You can see that we instantiate a PostgresHook object and pass our postgres conection id, weather_id, to the constructor. We then get the current day's date so what we can load the appropriate JSON data from the API request of this day. Once we load the data, we can observer that it is a dictionary with string key-value pairs. We then transform the values in this dictionary and check to make sure that the numerical values are not NaNs using NumPy 's isnan function. If there are any NaNs in the numerical data we flag this data as invalid.

Next we cast all the individual data field values into a tuple which we then pass as a paramter along with the SQL insertion command, insert_cmd, into the PostgresHook object's run method. The run method then inserts the data into the database. More checks on the validity and quality of our data would be better, but for the purposes of this blog post what we have done is sufficient. Also, note that as we have done things now, we enter one row into our database at a time, ideally to be efficient, we would load more than one data point at time.

Now let's dive into a DAG defintion below,

DAGS

You can see that we first define our default parameters, default_paramter. This is a dictionary that includes such information as the owner of the DAG and how many times, and how frequently to retry running the DAG if it fails. Next, we instantiate our dag in the command,

dag = DAG(dag_id="weatherDag",
          default_args=default_args,
          start_date=datetime(2017,8,24),
          schedule_interval=timedelta(minutes=1440))

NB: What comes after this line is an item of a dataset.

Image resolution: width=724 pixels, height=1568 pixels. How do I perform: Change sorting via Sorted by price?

The dag_id needs to be unique. The dag_id will be passed off to all the tasks which needs to be completed during their instantiation. Every DAG will have a datetime object called the start_date which should be a future date as well as timedelta object, schedule_interval, that dictates how often to run the DAG. I set my DAG to run every 1440 minutes, i.e. everyday.

Next we intantiate a BashOperator operator which becomes a task that executes the API call as discussed before:

task1 = BashOperator(task_id='get_weather',
                    bash_command='python ~/airflow/dags/src/getWeather.py',
                    dag=dag)

Notice that we pass the DAG object in through the operator's constructor. We note that task_id's have to be unique within the DAG pipeline. We next instatiate a PythonOperator, task2, that transforms and loads the JSON data that was pulled from API into the database:

task2 =  PythonOperator(task_id='transform_load',
                        provide_context=True,
                        python_callable=load_data,
                        dag=dag)

Notice that we pass the function, load_data through the constructor as a keyword parameter, python_callable.

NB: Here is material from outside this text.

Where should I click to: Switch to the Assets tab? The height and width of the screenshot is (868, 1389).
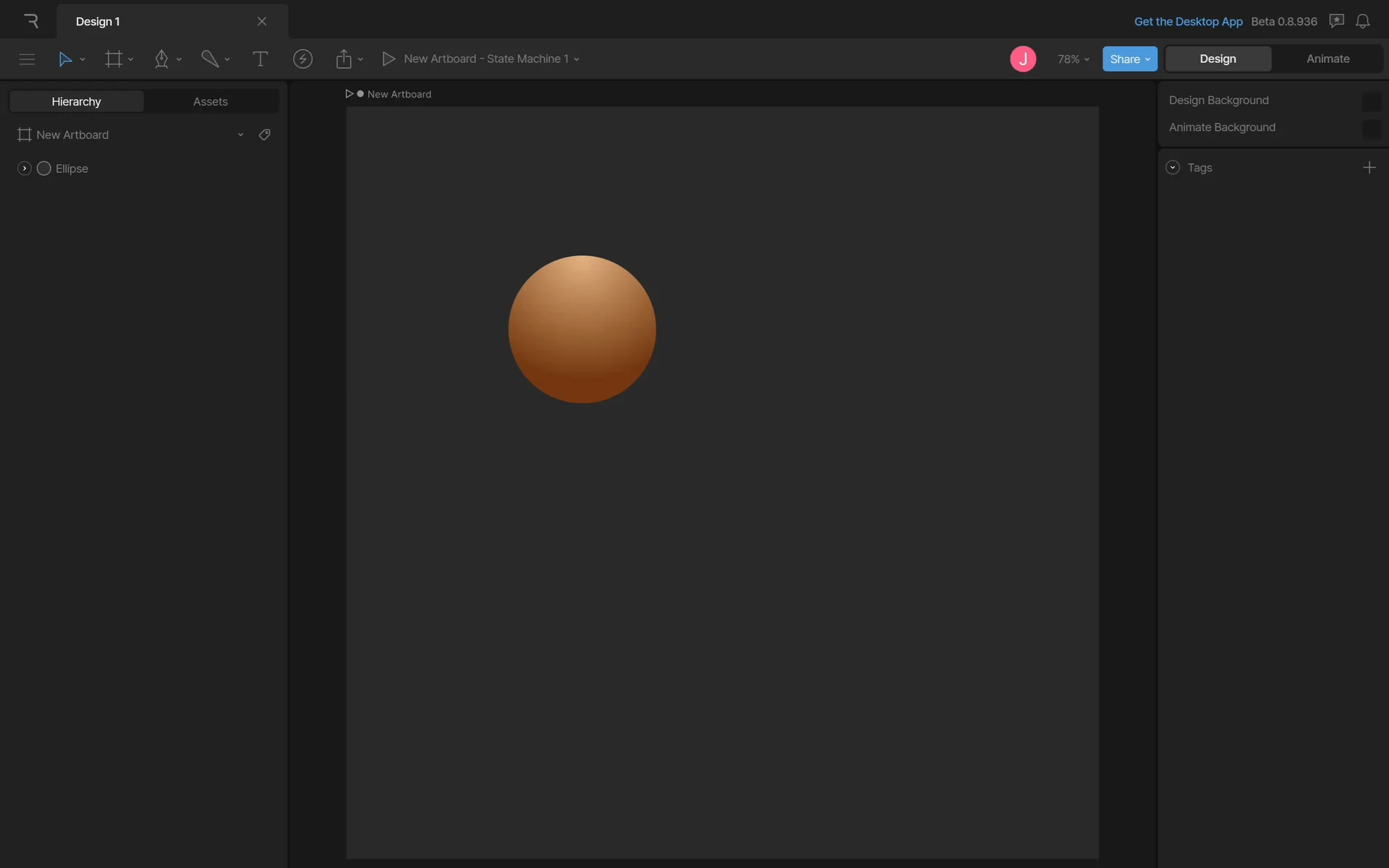[x=211, y=102]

Finally, we set the up the DAG pipline by saying one task depends on the other being completed. You can declare that task1 needs to be completed before task2 can be started by using the following notation at the bottom of your .py script (DAG definition file):

task2.set_upstream(task1)

or,

task1 >> task2

Tasks which dont have dependencies between each other can be run concurrently.

That's it! Pretty cool right? The last thing I'll go over is some tricks I used to debug code while working with Airflow.

Debugging Airflow Codes ¶

Debugging code is always difficult and I found some useful tricks to help you figure out why your DAGs aren't working properly. First you can see if there is Python syntax error by "compiling it,"

python dag_def_.py

You can then test an individual task within a dag by using the command,

airflow test <dag_id> <task_id> <todays date>

You can also test the whole dag by doing a backfill,

Airflow backfill <dag_id> -s <todays_date> -e <todays_date>

Sometimes, in order to notify Airflow of an update you may need to delete the .pyc files or even the DAGs themselves. If you need to delete a dag, first delete the DAG data from the metadata_db database:

Use the UI -> Browse -> Dag Runs -> Then delete them all.

Then you can delete DAGs by clearing the task instance states:

airflow clear <dag_id>

Conclusions ¶

Airflow is an extremely useful tool for building data pipelines and scheduling jobs in Python. It is simple to use and in this post I went over an example how to perform ETL using Airflow. There are definitely more things Airflow can do for you and I encourage you to learn more about it. For a great overview video of Airflow check out this talk and for a more detailed introduction on Airflow check out the documentation page.